Given the various stereotypes floating around about supporters of Clinton and Obama in the Democratic nomination campaign, here are some facts from the primary season composite poll that I think would be helpful to keep in mind.
- More people over the age of 60 have voted for Barack Obama than people under 30. More people in Generation X have voted for Barack Obama than people over the age of 60. And more Boomers have voted for Obama than Generation Xers. In other words, Obama has received fewer votes from Generation Y than from any other generation in this nomination campaign.
- Fewer than half of Hillary Clinton's votes have come from white women.
- Barack Obama has received about 60% more votes from whites than he has from African-Americans.
And there is more, too, including that nearly 40% of pledged delegates from caucuses and conventions have gone to a candidate other than Barack Obama. While I still think it is possible to predict how somehow will vote in the primary with reasonable accuracy once a complete psychographic profile of that person is developed, it is a lot more complex than the simplistic and reductivist "young voters" or "white women" arguments that are being thrown around. There are literally dozens of factors at play, not just age, gender, and race / ethnicity.
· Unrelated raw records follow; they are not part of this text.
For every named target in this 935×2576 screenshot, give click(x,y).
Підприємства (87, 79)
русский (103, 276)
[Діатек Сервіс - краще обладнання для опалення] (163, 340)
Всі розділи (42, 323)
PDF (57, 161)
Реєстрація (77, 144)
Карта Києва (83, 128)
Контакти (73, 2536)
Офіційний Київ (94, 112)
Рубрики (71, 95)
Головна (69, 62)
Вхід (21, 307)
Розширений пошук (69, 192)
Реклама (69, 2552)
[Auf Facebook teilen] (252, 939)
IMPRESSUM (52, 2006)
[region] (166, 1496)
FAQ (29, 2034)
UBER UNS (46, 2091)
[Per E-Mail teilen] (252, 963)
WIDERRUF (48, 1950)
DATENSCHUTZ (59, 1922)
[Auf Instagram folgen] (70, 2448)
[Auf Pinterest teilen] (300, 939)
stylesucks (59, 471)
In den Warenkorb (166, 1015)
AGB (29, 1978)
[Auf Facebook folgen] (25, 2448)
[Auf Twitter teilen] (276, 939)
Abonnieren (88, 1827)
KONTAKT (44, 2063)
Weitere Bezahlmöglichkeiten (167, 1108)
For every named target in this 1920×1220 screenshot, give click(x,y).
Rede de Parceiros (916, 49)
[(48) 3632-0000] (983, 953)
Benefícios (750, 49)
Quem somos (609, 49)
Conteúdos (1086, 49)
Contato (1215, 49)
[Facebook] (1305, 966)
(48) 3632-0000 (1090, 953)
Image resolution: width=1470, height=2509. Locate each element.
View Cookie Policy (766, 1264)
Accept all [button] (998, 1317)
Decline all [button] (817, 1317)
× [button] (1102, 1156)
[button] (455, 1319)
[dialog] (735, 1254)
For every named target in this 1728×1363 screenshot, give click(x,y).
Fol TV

Although I lack the academic language to define it, I feel as though we have entered an era of a rapidly expanding number of micro-public spheres. It is part of a slow, but long-term and continuous, movement away from a modernist era that was dominated by a small number of enormous public, civic, educational, media, religious and social institutions. The proliferation of the decentralization of political media through the blogosphere is a good example of this, especially if one considers that many large blogs have numerous internal factions and that blogs themselves can be seen as reasonably distinct from other forms of political media. In addition to the many social changes this long-term shift will cause, it will also continually make voter targeting an increasingly complex and multi-faceted task.